Expectant mum takes advice on jabs

01:42, Apr 24 2013
Mel King
Protection: Blenheim nurse Dorothea Paschke gives pregnant woman Mel King her flu and whooping cough jabs at Springlands Health yesterday

First-time expectant mother Mel King wasn't sure about having flu and whooping cough vaccines while pregnant.

She was worried the jabs might actually do her baby harm.

However, Ms King spoke to her midwife and nurse, who reassured her that immunisation wasn't only safe but advised.

"I'm going on their recommendations," she said. "You are concerned for your child . . . you don't want to give it anything that is going to cause harm. Especially for first-time mothers, anything you take, you are concerned about."

The whooping cough vaccine is free to women in their third trimester and the flu jab is free throughout their pregnancy and for children under 5 with significant breathing problems.

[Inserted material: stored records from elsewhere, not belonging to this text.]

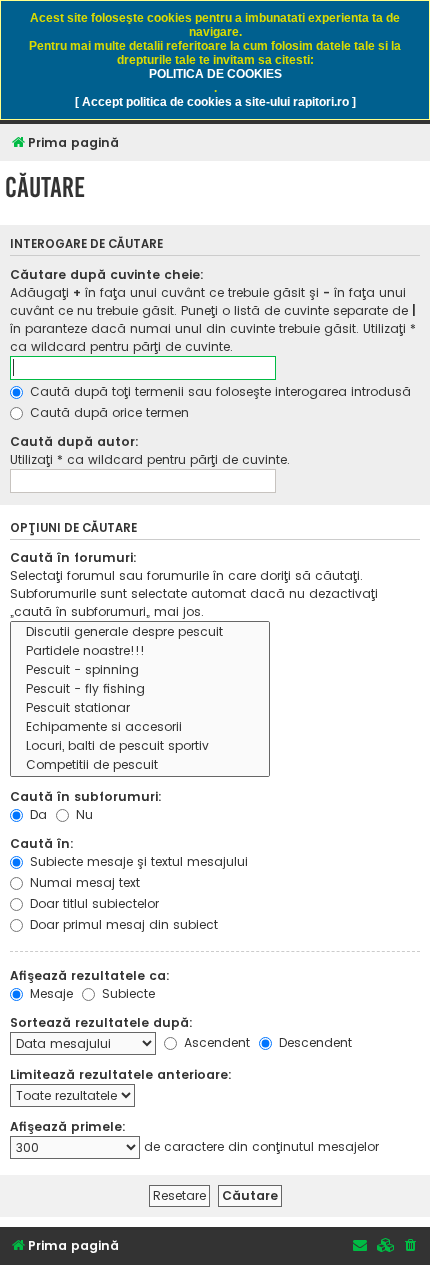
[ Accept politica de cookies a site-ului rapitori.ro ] (215, 102)
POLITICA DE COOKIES (215, 74)
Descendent (313, 1042)
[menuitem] (411, 1246)
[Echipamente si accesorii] (140, 727)
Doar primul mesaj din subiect (122, 924)
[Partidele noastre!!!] (140, 651)
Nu (82, 814)
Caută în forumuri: (73, 557)
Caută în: (42, 843)
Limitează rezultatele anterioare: (121, 1074)
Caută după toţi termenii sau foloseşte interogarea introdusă (218, 391)
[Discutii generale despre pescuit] (140, 632)
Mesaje (49, 993)
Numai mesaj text (83, 882)
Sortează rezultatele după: (101, 1022)
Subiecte (126, 993)
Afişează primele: (68, 1126)
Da (36, 814)
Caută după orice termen (107, 412)
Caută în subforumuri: (86, 796)
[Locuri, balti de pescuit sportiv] (140, 746)
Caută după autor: (74, 441)
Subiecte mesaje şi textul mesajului (137, 861)
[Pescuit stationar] (140, 708)
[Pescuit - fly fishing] (140, 689)
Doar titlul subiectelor (92, 903)
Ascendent (215, 1042)
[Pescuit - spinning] (140, 670)
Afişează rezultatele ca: (90, 975)
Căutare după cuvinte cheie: (107, 274)
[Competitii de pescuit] (140, 765)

Ms King, due in July, was immunised at Springlands Health yesterday.


"I heard about the dangers of whooping cough for children and that the vaccine helps to protect the baby while it's in you. Plus, you don't want to get sick [with flu] around your baby, especially going into winter."

Her husband was likely to get immunised as well, Ms King said.

She hadn't talked to other family members about having the jabs.

Nelson Marlborough medical officer of health Jill Sherwood said people with coughs should be careful around babies.

Dr Sherwood and Marlborough Primary Health Organisation immunisation co-ordinator Catherine Flanagan held an information session at Marlborough District Library yesterday as part of National Immunisation Week, which runs until Saturday.

Neither the whooping cough or flu vaccines had serious side-effects, other than mild bruising around the injection site, they said.

Babies under one-year-old were especially vulnerable to complications from whooping cough and often caught the disease from older siblings, their parents or family members and friends, Dr Sherwood said.

"Most adults don't realise they have whooping cough but it is incredibly contagious with every one person who has it passing it on to around 17 others."

In Marlborough and Nelson, more than 1200 people have contracted whooping cough since August 2011. The district health board has had the highest rate of whooping cough cases in New Zealand for the past 12 months with 525 cases.

The outbreak continues, with 35 new notifications of whooping cough across the district last month. Six of the 35 were in Marlborough.

The region's immunisation rates were still too low to prevent outbreaks, Dr Sherwood said.

"Right now, 87 per cent of our eight-month-olds are fully immunised but we really need to get to 95 per cent to protect our children and our communities."

The Ministry of Health had set a new immunisation rate of 95 per cent of eight-month-olds fully vaccinated by December 2014, she said.